§ Required action: Where does the string "computer" appear in the records? Copy every line that contains it.

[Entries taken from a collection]
= Beginning of Section =
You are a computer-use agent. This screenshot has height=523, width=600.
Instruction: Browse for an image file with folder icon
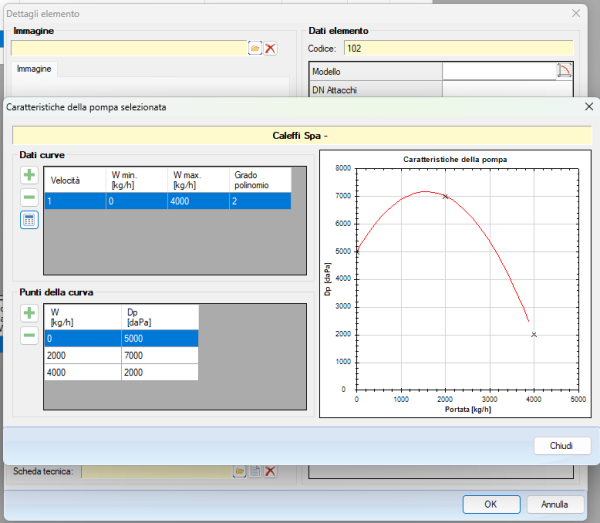coord(255,48)
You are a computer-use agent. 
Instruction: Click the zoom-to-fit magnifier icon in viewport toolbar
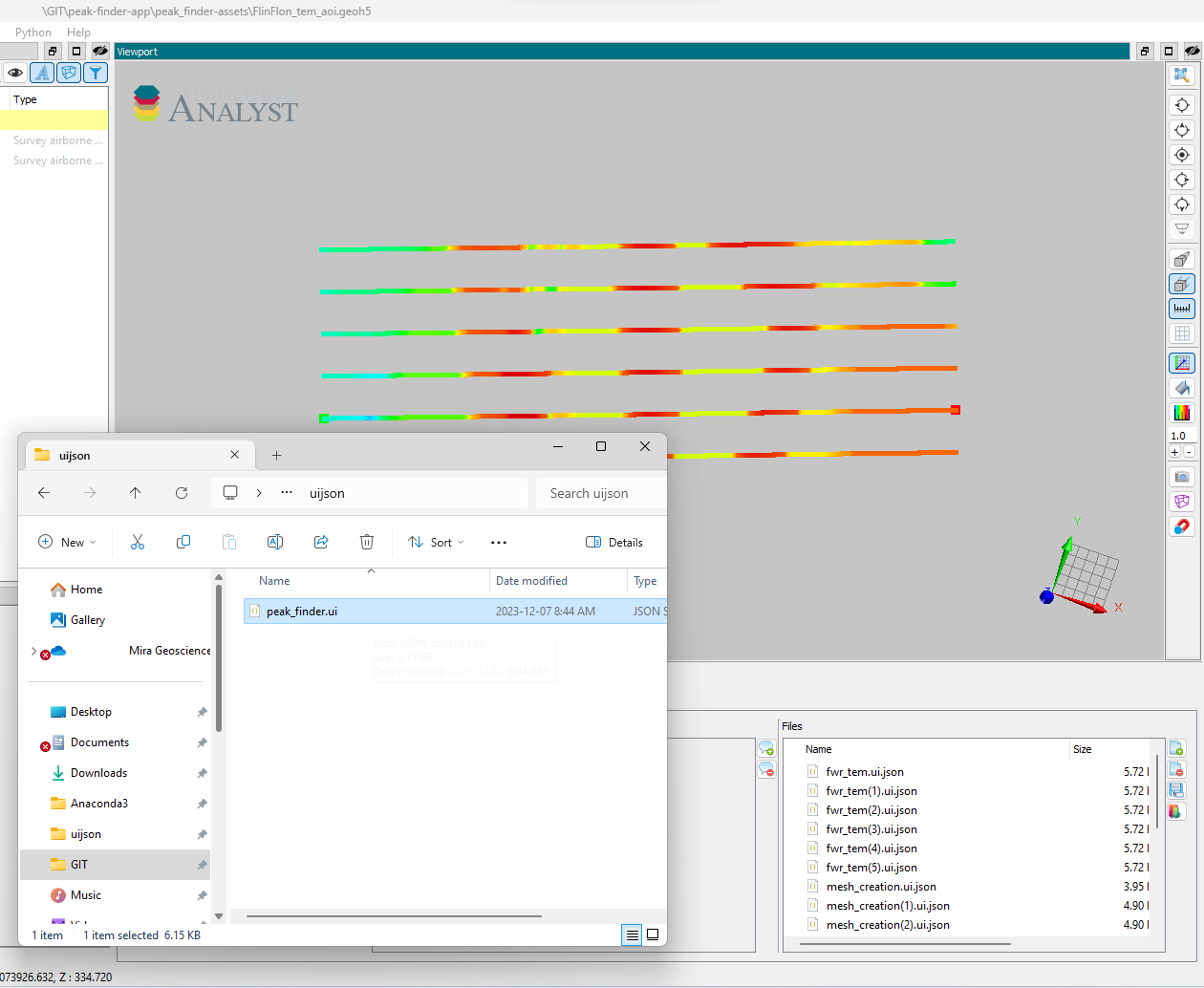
= End of Section =
§ Answer area:
You are a computer-use agent. This screenshot has height=523, width=600.
You are a computer-use agent. 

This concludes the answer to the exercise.